Charles Solomon Reviews “The Wild Life” – Animation Scoop

Charles Solomon Reviews “The Wild Life”

Although 2016 brought us Norm of the North and Ratchet and Clank, The Wild Life is the odds-on favorite for the Worst Animated Film of the Year trophy. Despite the title, it’s an uninspired, overly tame movie that would once would have been consigned to the direct-to-video bin.

The story, credited to Lee Christopher, Domonic Paris and Graham Welldon uses a few fragments of DeFoe’s “Robinson Crusoe” in a rambling tale that supposedly extols the virtues of friendship.


Crusoe (Yuri Lowenthal) is a bumbling geographer who gets shipwrecked on a remote flyspeck of an island. It’s not clear where this adventure is supposed to be unfolding (the original Crusoe was marooned in the Caribbean): the islet is inhabited by animals from various continents, including a Pangolin, a Chameleon, an Echidna, a Macaw, a domestic goat, et al. The film is narrated by the Macaw (David Howard Thornton), whom Crusoe dubs “Tuesday,” the worst motorbeak since Alex in Walking with Dinosaurs. Although Tuesday and the other characters natter incessantly, none of them manages to say anything worth listening to.

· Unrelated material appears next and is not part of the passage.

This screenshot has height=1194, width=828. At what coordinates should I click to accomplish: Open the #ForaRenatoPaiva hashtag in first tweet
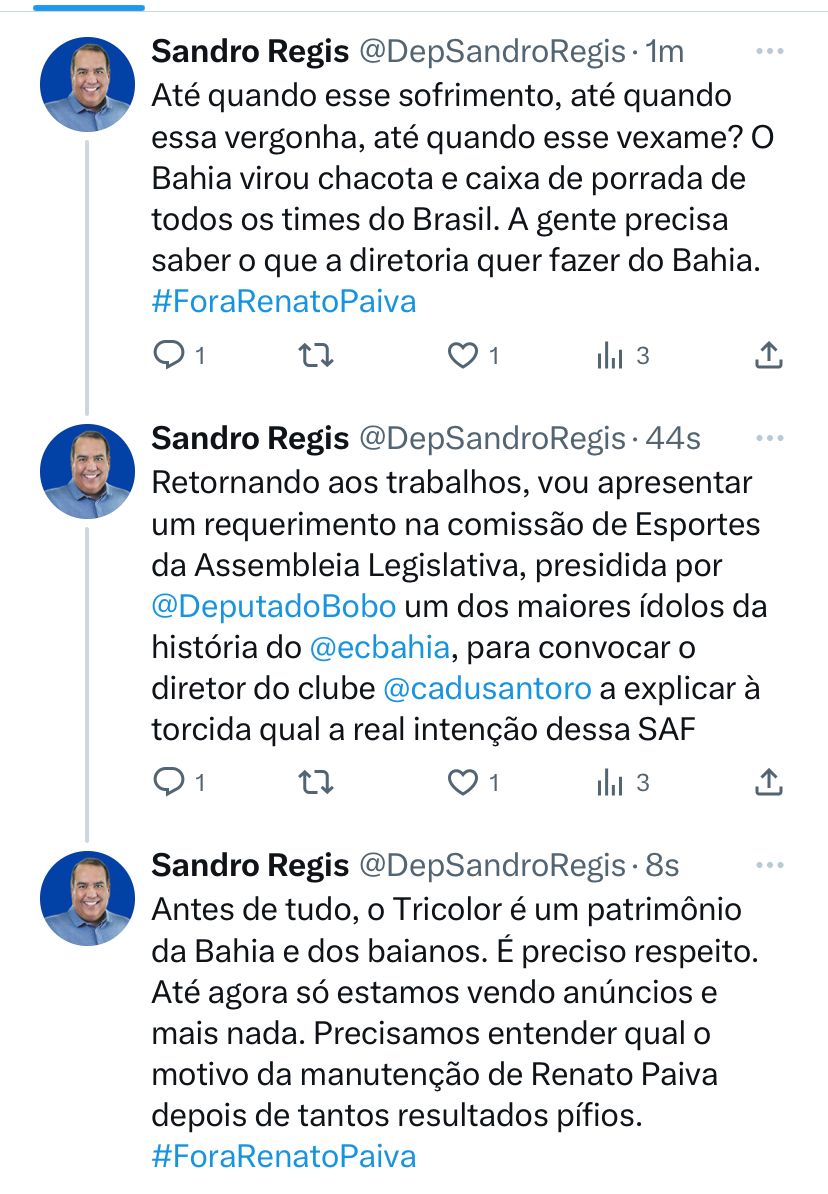click(x=284, y=302)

As he befriends the animals, the inept Crusoe somehow builds an elaborate tree house, a beacon tower and an irrigation system. But everything is menaced by two nasty ship’s cats and their brood of kittens–a couple of undernourished cats are somehow a threat to a full-grown goat or human. The climax of the film is a seemingly endless set piece of the friendly beasts sliding down bamboo flumes that collapse under the pursuing cats. Vincent Kesteloot and Ben Stassen direct the sequence with too little energy for it to be exciting and timing too leaden for it to be funny.

Crusoe is eventually rescued by pirates, whom he finds so nasty, he flees back to the island and his animals chums. But over the credits, the viewer sees a pretty girl and a white parrot arrive, suggesting a sequel may already be in the works. Animation fans can only hope rising sea levels swamp the studio before it’s completed.


The Wild Life proves that even a low-budget (reportedly $13 million) CG film can boast convincing rendering: the feathers, rocks, rope and water all look right. But the lighting and design sense needed to make them visually interesting is sorely lacking. The generic-looking Crusoe could be the long-lost brother of Flint Lockwood in the Meatballs films, and the animation of the character is formulaic and unconvincing.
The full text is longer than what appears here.